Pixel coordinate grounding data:
________________________

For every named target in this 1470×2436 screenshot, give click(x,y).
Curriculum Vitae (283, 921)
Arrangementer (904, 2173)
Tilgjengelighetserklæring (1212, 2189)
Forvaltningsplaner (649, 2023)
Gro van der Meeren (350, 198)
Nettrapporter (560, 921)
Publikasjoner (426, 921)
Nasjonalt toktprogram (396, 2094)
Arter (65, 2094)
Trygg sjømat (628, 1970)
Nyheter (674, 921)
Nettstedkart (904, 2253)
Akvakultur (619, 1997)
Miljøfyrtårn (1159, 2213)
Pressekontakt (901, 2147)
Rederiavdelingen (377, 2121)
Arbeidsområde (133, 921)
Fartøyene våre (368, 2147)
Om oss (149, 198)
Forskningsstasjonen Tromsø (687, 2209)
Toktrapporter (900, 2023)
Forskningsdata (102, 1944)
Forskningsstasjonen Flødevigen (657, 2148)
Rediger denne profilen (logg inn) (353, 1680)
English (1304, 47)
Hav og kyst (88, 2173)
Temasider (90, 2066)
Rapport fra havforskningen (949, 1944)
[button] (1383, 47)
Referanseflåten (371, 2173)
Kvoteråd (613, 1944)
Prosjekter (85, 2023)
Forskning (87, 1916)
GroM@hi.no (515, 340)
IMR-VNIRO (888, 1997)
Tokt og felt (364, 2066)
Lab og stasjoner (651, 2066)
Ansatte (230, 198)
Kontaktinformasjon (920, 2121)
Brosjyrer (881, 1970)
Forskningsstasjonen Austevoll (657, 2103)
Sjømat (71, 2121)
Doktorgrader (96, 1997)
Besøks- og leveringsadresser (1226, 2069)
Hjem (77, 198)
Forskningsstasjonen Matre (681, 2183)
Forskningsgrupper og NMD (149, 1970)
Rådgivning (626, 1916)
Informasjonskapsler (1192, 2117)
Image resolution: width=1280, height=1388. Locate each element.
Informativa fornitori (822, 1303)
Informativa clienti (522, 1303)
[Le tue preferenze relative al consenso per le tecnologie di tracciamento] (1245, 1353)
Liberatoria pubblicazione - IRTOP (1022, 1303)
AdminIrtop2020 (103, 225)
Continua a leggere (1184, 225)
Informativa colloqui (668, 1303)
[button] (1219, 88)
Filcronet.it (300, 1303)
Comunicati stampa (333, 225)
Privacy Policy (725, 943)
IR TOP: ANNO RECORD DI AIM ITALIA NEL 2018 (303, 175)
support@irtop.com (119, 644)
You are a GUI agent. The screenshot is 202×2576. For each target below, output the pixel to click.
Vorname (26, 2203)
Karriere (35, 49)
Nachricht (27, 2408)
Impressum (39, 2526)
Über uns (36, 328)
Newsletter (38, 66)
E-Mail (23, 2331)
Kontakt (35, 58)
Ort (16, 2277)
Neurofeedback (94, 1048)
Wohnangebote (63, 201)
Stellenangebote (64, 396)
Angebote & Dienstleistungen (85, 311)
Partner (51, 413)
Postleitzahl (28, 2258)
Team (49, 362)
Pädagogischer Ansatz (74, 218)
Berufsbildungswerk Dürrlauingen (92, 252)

________________________

TASK INSTRUCTIONS: In the records, which lines mention the word "Forskningsstasjonen"? Copy those lines.

RESULT:
Forskningsstasjonen Tromsø (687, 2209)
Forskningsstasjonen Flødevigen (657, 2148)
Forskningsstasjonen Austevoll (657, 2103)
Forskningsstasjonen Matre (681, 2183)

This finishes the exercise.